◆ **BRIEF 1**
Edit the review of Wellington’s Windows from "ISBN: 0-9713589-6-6" to "the least, bewildering.", and write that part out again with "niche" changed to "place".
◆ **BRIEF 2**
Carry on the review of Wellington’s Windows, picking up after its final sentence.

◆ **TEXT PASSAGE**
Wellington’s Windows
by Marilyn Mae Randall
Ubaviel’s Gifts, 2003
Booklet, $14.95 (167 pages) 
ISBN: 0-9713589-6-6



Told in “First Dog,” this children’s story is about a Cavalier King Charles Spaniel named Wellington, who is adopted by a family.  He finds his niche in the order of things and his part in the family as comforter and receiver of benevolence as well.   

Using his keen sense of smell and hearing and his innate dog sense, he meets one after the other; humans, cats, and wild creatures who pass by the windows of the house.  I don’t want to over think this, but Wellington lives in a totally different level of consciousness from our own—a doggy one.  Here, he may not understand everything, but learns to deal with passing things or Providential ones in his own way—a way both strangely alien, simplistic and prone to acceptance of fate in a fashion that humans might find frightening or, at the least, bewildering.

[Records of locating words and elements]
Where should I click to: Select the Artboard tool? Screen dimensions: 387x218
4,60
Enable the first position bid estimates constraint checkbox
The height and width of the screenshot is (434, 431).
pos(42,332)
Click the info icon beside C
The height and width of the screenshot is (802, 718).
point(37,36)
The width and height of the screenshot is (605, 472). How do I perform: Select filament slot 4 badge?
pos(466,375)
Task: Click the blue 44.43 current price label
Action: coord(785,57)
--
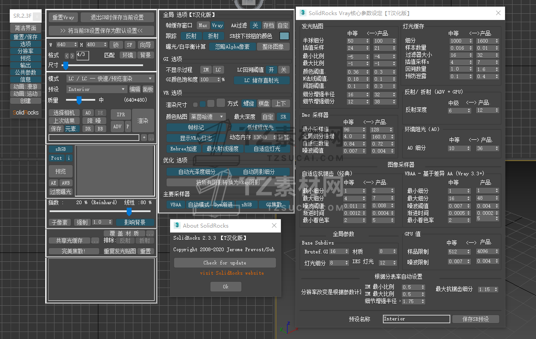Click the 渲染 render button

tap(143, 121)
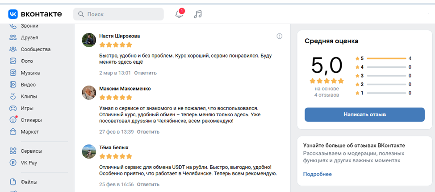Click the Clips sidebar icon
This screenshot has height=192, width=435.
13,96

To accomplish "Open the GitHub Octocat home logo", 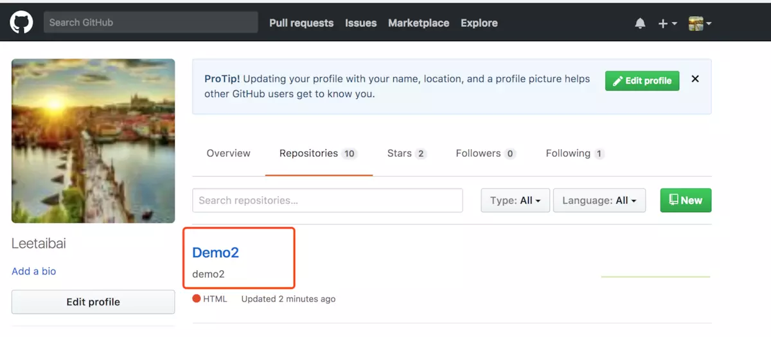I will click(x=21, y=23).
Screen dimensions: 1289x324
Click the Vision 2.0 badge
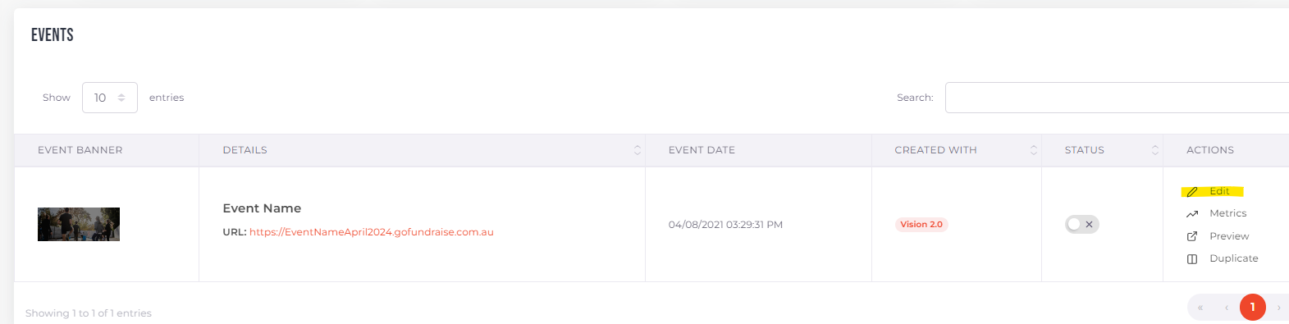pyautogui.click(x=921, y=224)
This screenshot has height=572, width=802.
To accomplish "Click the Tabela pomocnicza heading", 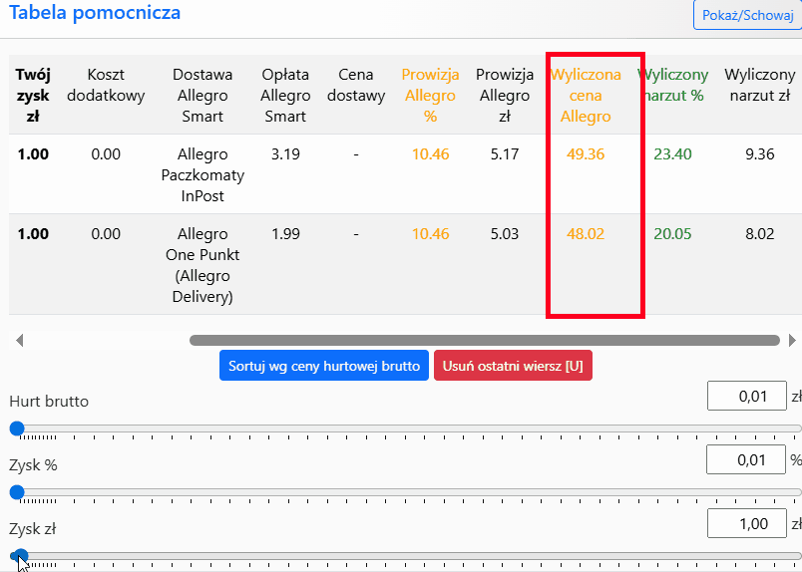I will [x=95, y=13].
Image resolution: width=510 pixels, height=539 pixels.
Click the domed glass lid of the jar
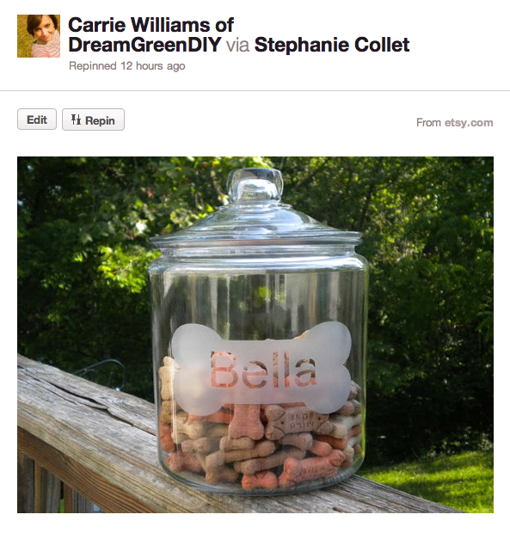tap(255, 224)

◆ **RESULT 1**
ISBN: 0-9713589-6-6



Told in “First Dog,” this children’s story is about a Cavalier King Charles Spaniel named Wellington, who is adopted by a family.  He finds his place in the order of things and his part in the family as comforter and receiver of benevolence as well.   

Using his keen sense of smell and hearing and his innate dog sense, he meets one after the other; humans, cats, and wild creatures who pass by the windows of the house.  I don’t want to over think this, but Wellington lives in a totally different level of consciousness from our own—a doggy one.  Here, he may not understand everything, but learns to deal with passing things or Providential ones in his own way—a way both strangely alien, simplistic and prone to acceptance of fate in a fashion that humans might find frightening or, at the least, bewildering.

◆ **RESULT 2**
Yes, Wellington loves and is loved.  He makes friends of the cats who are also part of the household.  People are more distant for him, and he watches and makes himself available to be petted when they seem to need to pet him.  He is a greedy eater, but sees nothing wrong in that.  

When the dog is entered into an obedience training school, he faces great difficulties trying to understand why the humans are putting him through the rigors of the experience.  For once, punishment and reward are not given to him for his natural behavior, but for behaviors imprinted on him.  Sometimes “licky-kisses” and jumping up on people is not fully appreciated, he finds out.   

And then, there are the monsters. The tale even deals with the death of one of the cats in a sensitive way without mentioning the word “death.” 

When you finish reading Wellington’s Windows, you will find yourself looking at dogs in a different way and asking, “Are they really dumb animals?” 

 Wellington’s Windows is meant to be enjoyed by children ages 6-12 and by animal lovers of all ages.  You may order this book directly from this website: .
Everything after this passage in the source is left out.